The concert is this coming weekend (6/28-30).
The problem is he booked his training and transportation for last weekend (6/21-23). He didn’t realize it until he was on the bus to the venue city. He had to find an Airbnb on the spot and everything and now he isn’t coming to the concert.
He said he wasn’t gonna tell his wife about his mistake (married with 2 young kids), but my other buddy and I follow/friend her on social media…. So what’s the play- do we not post from our accounts about the concert so she doesn’t see it? If we do post anything, does that break guy code? How long can he go before she finds out? Surely she’ll see the statement with the Airbnb on it?”
This feels like a really strange thing to lie about to me.
What guy lies to his wife — especially a wife with two young kids — and claims he actually went to a concert with buddies when he didn’t attend the concert? If anything I think most wives would feel bad for their husbands for the scheduling mistake and be more inclined to let him go on the next guy’s trip as a result.
Which is why I think there’s something else going on here. Your buddy is trying too hard to cover up something that just makes him look dumb.
Which makes me think he’s covering up something else and not just lying to his wife, he might be lying to you guys too.
What would he lie about? My best guess is another girl. That’s really the only thing I can think of here.
Regardless, you have no obligation to pretend you aren’t at a concert this weekend just because your buddy lied to his wife and claimed you went to a concert (which didn’t even exist) last weekend. I’d let your buddy know his wife follows you on social media so she might see the concert photos you guys post from this weekend.
If he still chooses not to tell her the truth, that isn’t your problem.

● **WHAT YOU ARE ASKED TO DO**:
Reproduce the passage from the advice text above, starting at "What would he" up to and including "isn’t your problem.".

● **DATA EXTRACT**:
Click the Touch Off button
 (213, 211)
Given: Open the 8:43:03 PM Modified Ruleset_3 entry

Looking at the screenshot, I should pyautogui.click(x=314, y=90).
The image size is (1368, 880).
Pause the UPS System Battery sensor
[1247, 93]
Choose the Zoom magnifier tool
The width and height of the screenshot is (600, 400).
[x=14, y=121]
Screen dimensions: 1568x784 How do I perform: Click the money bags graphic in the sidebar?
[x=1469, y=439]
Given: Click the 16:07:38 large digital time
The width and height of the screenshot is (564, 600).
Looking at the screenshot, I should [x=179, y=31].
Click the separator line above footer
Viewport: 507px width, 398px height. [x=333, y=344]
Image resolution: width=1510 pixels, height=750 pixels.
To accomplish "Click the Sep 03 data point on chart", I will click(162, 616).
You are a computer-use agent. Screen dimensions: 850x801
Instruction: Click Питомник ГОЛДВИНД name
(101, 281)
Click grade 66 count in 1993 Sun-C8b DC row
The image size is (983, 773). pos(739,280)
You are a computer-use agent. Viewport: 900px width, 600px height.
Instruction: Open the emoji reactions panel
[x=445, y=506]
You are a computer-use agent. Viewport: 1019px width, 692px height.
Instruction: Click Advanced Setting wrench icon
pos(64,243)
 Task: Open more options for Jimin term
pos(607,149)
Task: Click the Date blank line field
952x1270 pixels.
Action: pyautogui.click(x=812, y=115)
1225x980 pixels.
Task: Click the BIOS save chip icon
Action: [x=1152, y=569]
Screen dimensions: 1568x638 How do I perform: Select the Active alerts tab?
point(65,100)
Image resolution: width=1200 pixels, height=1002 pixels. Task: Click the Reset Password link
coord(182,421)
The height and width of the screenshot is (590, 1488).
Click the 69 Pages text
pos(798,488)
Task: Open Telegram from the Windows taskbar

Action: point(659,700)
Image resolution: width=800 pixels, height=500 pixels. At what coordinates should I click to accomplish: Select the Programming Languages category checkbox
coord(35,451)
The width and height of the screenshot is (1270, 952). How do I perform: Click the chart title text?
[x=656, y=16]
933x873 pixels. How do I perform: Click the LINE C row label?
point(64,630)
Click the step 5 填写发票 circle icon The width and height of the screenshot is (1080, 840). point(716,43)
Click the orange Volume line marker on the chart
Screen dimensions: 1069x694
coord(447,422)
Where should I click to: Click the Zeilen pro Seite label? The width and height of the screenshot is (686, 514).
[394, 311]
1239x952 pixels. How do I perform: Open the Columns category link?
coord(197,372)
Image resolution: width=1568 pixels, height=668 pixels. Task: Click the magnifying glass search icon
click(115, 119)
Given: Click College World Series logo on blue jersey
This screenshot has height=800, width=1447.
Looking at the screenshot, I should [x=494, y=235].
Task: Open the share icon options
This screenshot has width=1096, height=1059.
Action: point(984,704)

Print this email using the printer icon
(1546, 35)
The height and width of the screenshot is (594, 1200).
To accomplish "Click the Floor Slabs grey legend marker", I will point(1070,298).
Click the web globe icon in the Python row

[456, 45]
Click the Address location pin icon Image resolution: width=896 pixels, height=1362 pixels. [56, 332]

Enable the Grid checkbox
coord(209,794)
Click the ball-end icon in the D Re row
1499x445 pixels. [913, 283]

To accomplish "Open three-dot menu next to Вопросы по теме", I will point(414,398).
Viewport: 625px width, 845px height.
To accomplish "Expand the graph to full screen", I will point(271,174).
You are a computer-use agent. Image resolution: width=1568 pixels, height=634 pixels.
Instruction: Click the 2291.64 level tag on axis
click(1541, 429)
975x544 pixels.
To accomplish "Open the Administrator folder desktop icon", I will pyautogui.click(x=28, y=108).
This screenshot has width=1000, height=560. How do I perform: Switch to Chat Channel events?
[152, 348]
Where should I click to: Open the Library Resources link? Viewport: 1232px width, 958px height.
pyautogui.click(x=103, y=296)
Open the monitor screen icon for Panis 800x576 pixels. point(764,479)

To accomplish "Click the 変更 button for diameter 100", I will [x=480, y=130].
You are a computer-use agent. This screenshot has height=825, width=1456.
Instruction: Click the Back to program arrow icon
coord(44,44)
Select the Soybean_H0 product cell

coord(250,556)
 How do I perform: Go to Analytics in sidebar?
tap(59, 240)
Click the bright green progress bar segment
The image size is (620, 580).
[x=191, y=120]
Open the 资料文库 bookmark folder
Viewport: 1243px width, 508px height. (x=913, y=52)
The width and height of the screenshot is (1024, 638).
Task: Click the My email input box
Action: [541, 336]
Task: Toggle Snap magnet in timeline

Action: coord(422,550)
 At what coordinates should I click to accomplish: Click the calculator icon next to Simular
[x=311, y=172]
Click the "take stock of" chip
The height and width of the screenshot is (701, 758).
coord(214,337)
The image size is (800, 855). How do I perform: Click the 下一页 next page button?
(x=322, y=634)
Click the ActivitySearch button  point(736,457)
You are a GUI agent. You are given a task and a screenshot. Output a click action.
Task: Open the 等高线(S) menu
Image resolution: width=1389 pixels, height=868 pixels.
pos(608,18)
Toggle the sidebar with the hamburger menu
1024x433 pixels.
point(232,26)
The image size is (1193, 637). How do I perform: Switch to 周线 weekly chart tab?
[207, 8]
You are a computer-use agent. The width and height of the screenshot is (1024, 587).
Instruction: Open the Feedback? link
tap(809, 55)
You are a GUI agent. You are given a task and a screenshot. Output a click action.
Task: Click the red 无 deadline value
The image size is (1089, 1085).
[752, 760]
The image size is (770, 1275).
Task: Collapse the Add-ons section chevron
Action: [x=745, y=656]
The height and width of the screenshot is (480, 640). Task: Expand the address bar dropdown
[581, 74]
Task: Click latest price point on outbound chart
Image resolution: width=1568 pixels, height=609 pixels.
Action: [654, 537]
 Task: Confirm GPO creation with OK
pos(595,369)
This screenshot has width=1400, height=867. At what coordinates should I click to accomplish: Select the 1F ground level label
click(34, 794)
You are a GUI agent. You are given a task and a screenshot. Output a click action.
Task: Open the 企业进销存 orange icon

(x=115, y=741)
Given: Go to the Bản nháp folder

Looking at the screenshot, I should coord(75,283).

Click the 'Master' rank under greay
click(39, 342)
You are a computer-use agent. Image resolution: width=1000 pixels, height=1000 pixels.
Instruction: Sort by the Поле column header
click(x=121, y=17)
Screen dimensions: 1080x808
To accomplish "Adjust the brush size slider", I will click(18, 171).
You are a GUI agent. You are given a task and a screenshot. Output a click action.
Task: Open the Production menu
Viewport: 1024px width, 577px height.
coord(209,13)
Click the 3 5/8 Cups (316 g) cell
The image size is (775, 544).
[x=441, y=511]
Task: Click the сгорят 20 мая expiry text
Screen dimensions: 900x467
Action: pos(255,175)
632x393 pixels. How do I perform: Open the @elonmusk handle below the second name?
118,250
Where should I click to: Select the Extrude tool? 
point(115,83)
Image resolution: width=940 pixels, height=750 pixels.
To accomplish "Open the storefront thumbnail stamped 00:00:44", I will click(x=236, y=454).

● **ANSWER TO THIS EXERCISE**:
What would he lie about? My best guess is another girl. That’s really the only thing I can think of here.
Regardless, you have no obligation to pretend you aren’t at a concert this weekend just because your buddy lied to his wife and claimed you went to a concert (which didn’t even exist) last weekend. I’d let your buddy know his wife follows you on social media so she might see the concert photos you guys post from this weekend.
If he still chooses not to tell her the truth, that isn’t your problem.